On April 27, 2020, the U.S. Supreme Court ruled in a 5-4 decision authored by Chief Justice Roberts that copyright protection does not extend to the annotations in Georgia’s official annotated code. In the case, Georgia v. Public.Resource.Org, Inc. (No. 18-1150), the majority held that because “Georgia’s annotations are authored by an arm of the legislature in the course of its legislative duties, the government edicts doctrine puts them outside the reach of copyright protection” even though the annotations themselves do not have the force of law.[1]
The Official Code of Georgia Annotated (“OCGA”) includes the text of every current Georgia statute and a set of annotations that appear below each statutory provision. A division of LexisNexis Group produced the annotations under a work-made-for-hire agreement with the Georgia Code Revision Commission.[2] The work-made-for-hire agreement specified in exacting detail what the annotations must include, and provided that any copyright in the annotations vests in the State of Georgia, acting through the Commission.
Respondent Public.Resource.Org (“PRO”), a nonprofit dedicated to facilitating public access to government records and legal materials, posted the OCGA online and distributed copies to various organizations and individuals. The State of Georgia and the Commission sued PRO for copyright infringement, and PRO counterclaimed seeking a declaration that the entire OCGA, including the annotations, fell in the public domain. The United States District Court for the Northern District of Georgia ruled for the State of Georgia, holding that the annotations are eligible for copyright production because they do not have the force of law. The Court of Appeals for the Eleventh Circuit reversed, holding the annotations uncopyrightable under the government edicts doctrine.

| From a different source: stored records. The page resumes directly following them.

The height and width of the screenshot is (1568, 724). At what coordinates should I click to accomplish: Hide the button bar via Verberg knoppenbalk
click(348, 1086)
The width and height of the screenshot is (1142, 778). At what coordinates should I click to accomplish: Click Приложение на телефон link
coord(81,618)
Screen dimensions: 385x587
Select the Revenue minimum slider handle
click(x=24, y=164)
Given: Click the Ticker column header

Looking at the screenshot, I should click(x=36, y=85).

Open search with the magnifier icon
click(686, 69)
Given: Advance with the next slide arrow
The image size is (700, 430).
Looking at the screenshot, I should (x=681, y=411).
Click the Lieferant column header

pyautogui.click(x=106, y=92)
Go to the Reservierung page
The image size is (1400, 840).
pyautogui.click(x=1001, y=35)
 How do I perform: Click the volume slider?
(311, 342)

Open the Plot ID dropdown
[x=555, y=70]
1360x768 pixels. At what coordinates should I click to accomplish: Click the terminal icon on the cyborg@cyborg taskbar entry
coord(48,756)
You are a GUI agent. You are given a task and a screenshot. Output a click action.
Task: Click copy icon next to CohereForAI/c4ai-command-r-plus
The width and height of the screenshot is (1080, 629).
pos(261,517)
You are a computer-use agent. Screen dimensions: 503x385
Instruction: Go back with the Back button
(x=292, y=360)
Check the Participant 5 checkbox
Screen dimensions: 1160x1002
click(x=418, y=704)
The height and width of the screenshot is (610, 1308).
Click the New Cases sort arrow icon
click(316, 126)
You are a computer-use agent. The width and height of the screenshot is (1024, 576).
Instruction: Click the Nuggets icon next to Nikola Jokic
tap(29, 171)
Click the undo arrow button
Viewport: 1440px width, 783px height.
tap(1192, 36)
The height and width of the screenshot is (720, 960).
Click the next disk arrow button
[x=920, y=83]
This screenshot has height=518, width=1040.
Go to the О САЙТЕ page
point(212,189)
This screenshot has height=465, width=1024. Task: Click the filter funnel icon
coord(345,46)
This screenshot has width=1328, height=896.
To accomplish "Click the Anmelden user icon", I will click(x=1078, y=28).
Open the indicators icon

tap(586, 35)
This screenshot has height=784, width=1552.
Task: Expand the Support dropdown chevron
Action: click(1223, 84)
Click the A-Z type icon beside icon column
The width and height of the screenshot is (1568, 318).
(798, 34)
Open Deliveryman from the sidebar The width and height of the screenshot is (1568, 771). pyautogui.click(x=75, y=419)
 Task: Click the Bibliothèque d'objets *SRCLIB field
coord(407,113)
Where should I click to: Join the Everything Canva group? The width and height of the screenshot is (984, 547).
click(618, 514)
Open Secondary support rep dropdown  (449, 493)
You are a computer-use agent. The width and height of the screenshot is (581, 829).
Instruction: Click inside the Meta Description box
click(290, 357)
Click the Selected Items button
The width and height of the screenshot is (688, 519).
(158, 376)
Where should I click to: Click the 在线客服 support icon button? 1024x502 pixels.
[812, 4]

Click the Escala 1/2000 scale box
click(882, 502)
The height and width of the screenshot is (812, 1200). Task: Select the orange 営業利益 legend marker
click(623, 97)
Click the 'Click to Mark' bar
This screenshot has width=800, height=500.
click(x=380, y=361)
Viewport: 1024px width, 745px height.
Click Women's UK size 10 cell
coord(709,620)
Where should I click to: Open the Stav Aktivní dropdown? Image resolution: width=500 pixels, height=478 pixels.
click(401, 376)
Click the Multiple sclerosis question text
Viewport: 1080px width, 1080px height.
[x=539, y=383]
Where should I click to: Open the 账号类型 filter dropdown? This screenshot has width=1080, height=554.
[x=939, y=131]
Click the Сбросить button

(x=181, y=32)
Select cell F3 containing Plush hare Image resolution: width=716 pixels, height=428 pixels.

The government edicts doctrine, developed out of a trio of 19th century cases, provides that works created by officials empowered to speak with the force of law in the course of their official duties cannot be protected by copyright. The U.S. Supreme Court granted certiorari to address whether explanatory legal materials are uncopyrightable under this doctrine.
The majority opinion, delivered by Chief Justice Roberts and joined by Justices Sotomayor, Kagan, Gorsuch, and Kavanaugh (a refreshingly unusual majority grouping), held that the annotations are not copyrightable under the government edicts doctrine because the state legislature effectively authored the annotations and the annotations were created in the discharge of legislative duties.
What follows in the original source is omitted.